- _Exercise goal_:
After finding the line containing "Рамки номера (483, 384)" below, please output that line and each following one through the line containing "Mazda (55, 405)", exactly as written.

━━ Stored data ━━

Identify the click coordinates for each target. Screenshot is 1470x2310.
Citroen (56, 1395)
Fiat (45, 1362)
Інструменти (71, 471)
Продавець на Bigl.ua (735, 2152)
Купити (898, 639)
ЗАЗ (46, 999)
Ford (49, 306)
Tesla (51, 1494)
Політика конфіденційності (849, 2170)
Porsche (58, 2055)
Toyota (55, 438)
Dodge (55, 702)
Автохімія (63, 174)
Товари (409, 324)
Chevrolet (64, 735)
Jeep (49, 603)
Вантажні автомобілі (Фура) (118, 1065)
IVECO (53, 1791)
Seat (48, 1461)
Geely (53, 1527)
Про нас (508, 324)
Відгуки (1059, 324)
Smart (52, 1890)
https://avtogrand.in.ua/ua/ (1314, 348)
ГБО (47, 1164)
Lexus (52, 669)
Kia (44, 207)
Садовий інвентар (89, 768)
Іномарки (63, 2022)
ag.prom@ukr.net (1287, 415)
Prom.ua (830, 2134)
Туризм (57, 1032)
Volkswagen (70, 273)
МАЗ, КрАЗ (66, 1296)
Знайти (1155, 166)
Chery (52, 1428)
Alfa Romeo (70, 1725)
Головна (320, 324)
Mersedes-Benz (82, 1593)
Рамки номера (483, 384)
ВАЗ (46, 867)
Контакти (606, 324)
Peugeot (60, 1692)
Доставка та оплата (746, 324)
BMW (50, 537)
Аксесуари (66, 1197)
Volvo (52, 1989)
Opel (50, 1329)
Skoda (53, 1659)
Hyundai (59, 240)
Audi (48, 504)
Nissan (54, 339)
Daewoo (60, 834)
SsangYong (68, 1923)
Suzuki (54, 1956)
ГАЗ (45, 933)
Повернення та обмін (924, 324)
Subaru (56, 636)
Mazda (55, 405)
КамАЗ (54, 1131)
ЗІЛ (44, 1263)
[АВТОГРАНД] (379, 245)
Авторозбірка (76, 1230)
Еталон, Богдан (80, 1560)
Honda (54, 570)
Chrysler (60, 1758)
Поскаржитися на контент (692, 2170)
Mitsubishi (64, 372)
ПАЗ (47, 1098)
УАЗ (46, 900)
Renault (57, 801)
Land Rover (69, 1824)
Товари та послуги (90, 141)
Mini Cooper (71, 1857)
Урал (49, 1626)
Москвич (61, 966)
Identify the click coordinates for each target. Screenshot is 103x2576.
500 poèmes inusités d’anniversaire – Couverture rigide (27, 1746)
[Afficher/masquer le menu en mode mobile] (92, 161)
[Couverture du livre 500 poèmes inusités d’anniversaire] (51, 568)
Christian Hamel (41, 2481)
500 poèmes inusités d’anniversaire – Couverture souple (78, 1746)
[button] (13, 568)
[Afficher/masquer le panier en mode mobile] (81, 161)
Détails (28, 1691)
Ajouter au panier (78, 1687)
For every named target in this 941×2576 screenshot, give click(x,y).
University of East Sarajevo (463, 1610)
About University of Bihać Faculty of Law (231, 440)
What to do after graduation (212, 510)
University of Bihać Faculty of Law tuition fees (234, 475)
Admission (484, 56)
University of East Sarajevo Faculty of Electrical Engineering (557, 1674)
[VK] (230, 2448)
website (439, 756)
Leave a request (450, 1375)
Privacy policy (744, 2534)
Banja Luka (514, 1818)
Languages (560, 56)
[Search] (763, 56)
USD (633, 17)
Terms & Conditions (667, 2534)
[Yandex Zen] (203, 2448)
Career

━━━

- _Answer to this task_:
Рамки номера (483, 384)
ВАЗ (46, 867)
Контакти (606, 324)
Peugeot (60, 1692)
Доставка та оплата (746, 324)
BMW (50, 537)
Аксесуари (66, 1197)
Volvo (52, 1989)
Opel (50, 1329)
Skoda (53, 1659)
Hyundai (59, 240)
Audi (48, 504)
Nissan (54, 339)
Daewoo (60, 834)
SsangYong (68, 1923)
Suzuki (54, 1956)
ГАЗ (45, 933)
Повернення та обмін (924, 324)
Subaru (56, 636)
Mazda (55, 405)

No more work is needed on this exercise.